Table 1 Average family size and distribution of relatives for families of DS-1, DS-2 and DS-C samples
Table 2 Descriptive statistics of probands and their parents from DS-1 and DS-2 samples

Phenotype

The NWR task from the Comprehensive Test of Phonological Processing battery (Wagner et al. 1999) involves storing and analyzing phonological elements for short periods of time before repeating them. Nonwords have been created to represent plausible English language items by randomly combining phonemes to fill slots in syllables and discarding non-pronounceable nonwords. This process should reduce the analogies to real words, and minimize the use of cognitive processes other than phonological memory throughout the task. During the task the nonwords increase in length and phonological complexity. Raw scores are age-normed and converted into percentile ranks and standard scores (mean = 10, SD = 3).

Genotypes

Two genome scans were performed at the Mammalian Genotyping Service (MGS), Marshfield, WI. Screening set 10 (405 STRP markers, 378 autosomal) was used for the first scan on 438 people from 51 families (DS-1). These families were selected for genotyping from a larger set on the basis of the expected value of the family specific maximum LOD score for parametric analysis of NWR, as estimated by simulation with SIMLINK (Boehnke and Ploughman 1997). For the second round of genotyping, screening set 15 (402 STRP markers, 375 autosomal) was used for the set of 693 people in 93 families (DS-2). The DS-2 sample was selected for genotyping based on rank ordering that took all the core ascertainment phenotypes under consideration. The two data sets have a 10-cM average marker spacing and share 68% of the markers. Additional markers, from empirically defined regions of interest (ROIs), on chromosomes 4p (D4S405, D4S3242), 6q (D6S264, D6S1035), 12p (D12S336, D12S1617), 17q (D17S949, D17S1847), and 22q (D22S1170, 22C48788, 22C49177) were typed in our laboratory on DS-1. For a region near the telomere of chromosome 22q no polymorphic markers were available, so 22C48788 and 22C49177 were designed in our laboratory (sequences available on request). Genotypes were checked for mendelian inconsistencies and unlikely genotypes and errors were resolved (Chapman et al. 2004). From screening set 10, two markers were removed because of excessive errors and a third marker was a duplicate. The Marshfield genetic maps were used for analysis (http://research.marshfieldclinic.org/genetics), with all multipoint analysis based on the Haldane map function. Allele frequencies were estimated separately in the two data sets, based on observed counts.

Statistical analyses

General approach

Initial genome scans were performed in DS-1 using both variance component (VC) and Bayesian oligogenic (BO) Markov chain Monte Carlo (MCMC) linkage analysis methods. For follow-up analysis, ROIs were empirically defined as VC-LOD > 1.0 and MCMC IR > 5 (log10(IR) > 0.7), where the intensity ratio (IR) is the ratio of the acceptance rate for a QTL position and the rate expected given the uniform distribution of QTLs in the model (Wijsman and Yu 2004). The IR is an easily-computed, excellent approximation to the Bayes Factor (Igo Jr and Wijsman 2008). For ROIs we added markers and computed both single marker and multipoint parametric LOD scores, using a model estimated by complex segregation analysis. For replication in DS-2, a preliminary genome scan with VC and BO methods was performed, and ROIs determined by the same criteria. In regions where DS-2 confirmed the DS-1 findings, the data sets were combined (DS-C) and reanalyzed.

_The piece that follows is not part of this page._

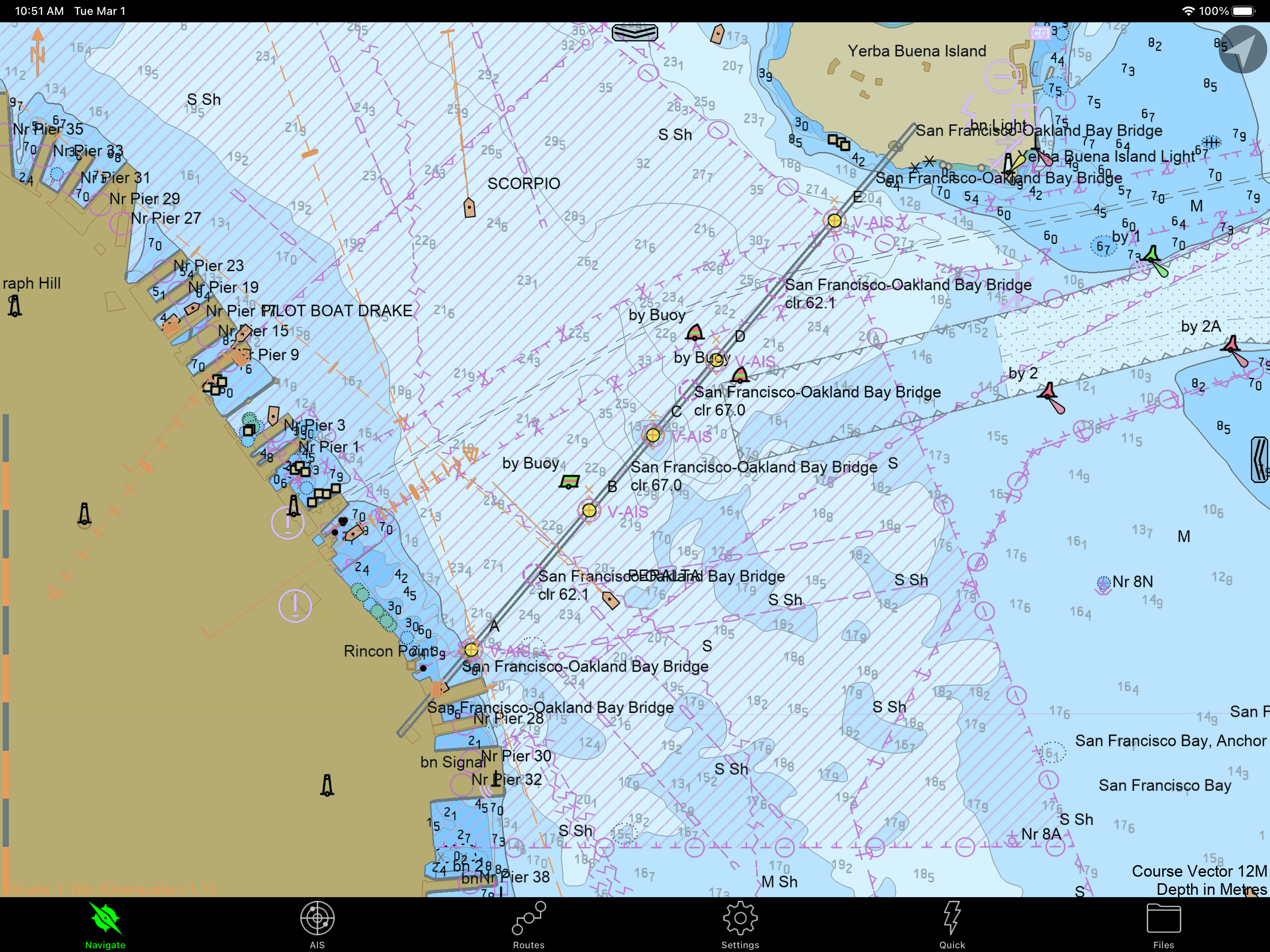The width and height of the screenshot is (1270, 952).
Task: Tap 'Depth in Metres' label
Action: (1210, 889)
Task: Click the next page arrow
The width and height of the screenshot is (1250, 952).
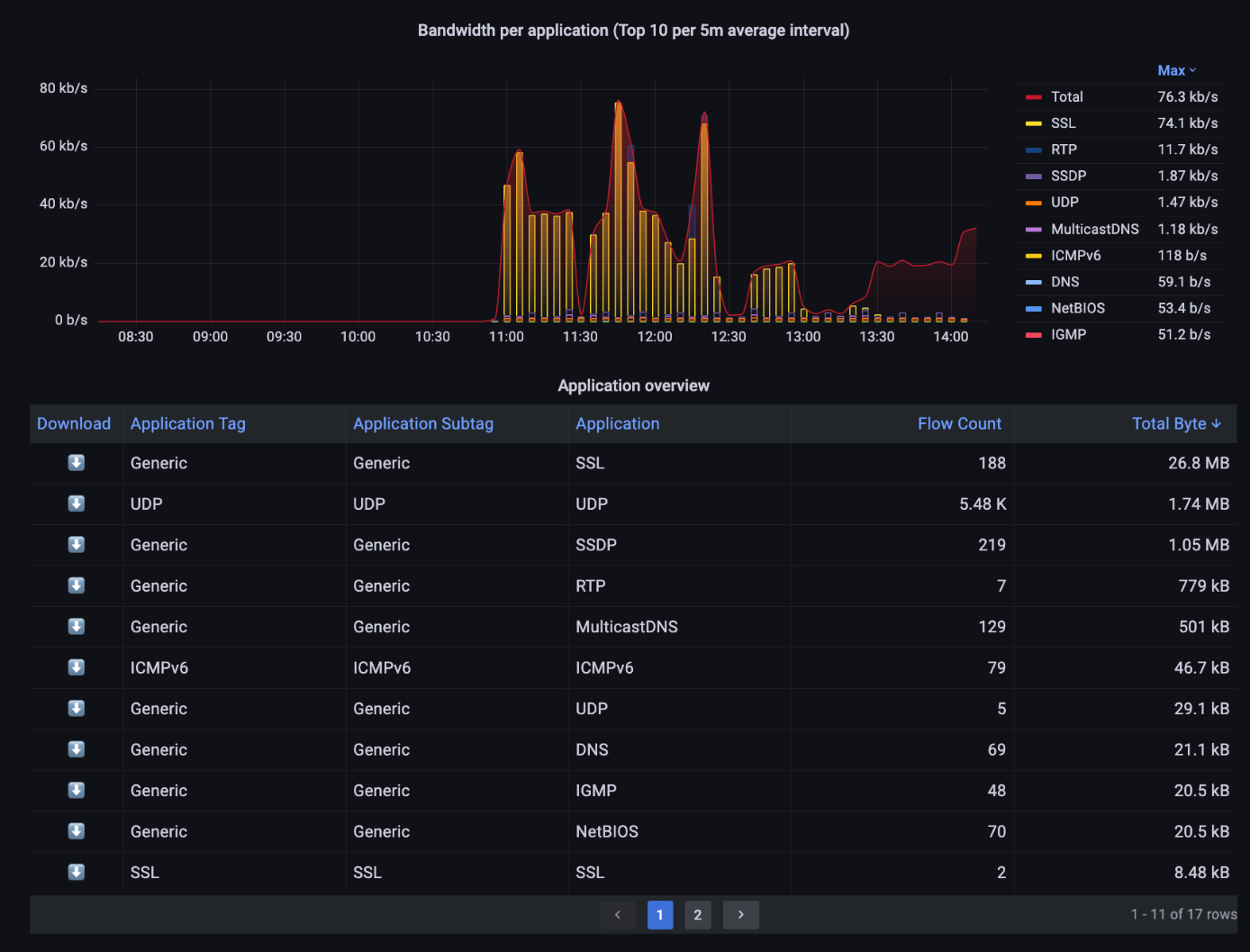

We designed our approach to maximize the chance that our analysis would be robust to potential errors and false positive results. To guard against false positives due to map inaccuracy or genotype misspecifications, we checked key signals with single-marker and multipoint analysis. We used VC, BO, and parametric linkage analyses because they have complementary strengths and weaknesses. The VC approach has the advantages that it is commonly used, well characterized, and it does not require QTL model assumptions. Disadvantages include poor QTL localization relative to parametric modeling (Amos and de Andrade 2001; Atwood and Heard-Costa 2003), sensitivity to skewness or kurtosis (Blangero et al. 2000), sensitivity to pedigree ascertainment (Forrest and Feingold 2000), and less efficient use of mapping information compared to a parametric approach. These disadvantages are balanced by the BO approach that provides relatively accurate QTL localization (Daw et al. 1999), characterizes the underlying trait models, and is robust to pedigree ascertainment and underlying distributional assumptions (Wijsman and Yu 2004). Disadvantages of the BO approach include the less familiar Bayesian framework and the need for assumptions of prior distributions for model parameters. Finally, the parametric approach is most thoroughly tested. It is a full likelihood method, and as such, statistical theory predicts that it is the most efficient method. The disadvantage is that to achieve this high efficiency requires the underlying model to be well specified. To specify the trait model for NWR in our sample, we performed both maximum-likelihood complex segregation analysis and BO segregation analysis. In the final parametric linkage analysis we used the transmission model that was best supported with both methods because of previous results indicating that this approach provides robust models (Igo et al. 2006b). Although use of the parametric method increases the power of analysis, potential trait misspecification typically reduces the evidence for linkage and as a consequence is unlikely to give false positive results (Ott 1999). All three approaches are summarized in Table 3.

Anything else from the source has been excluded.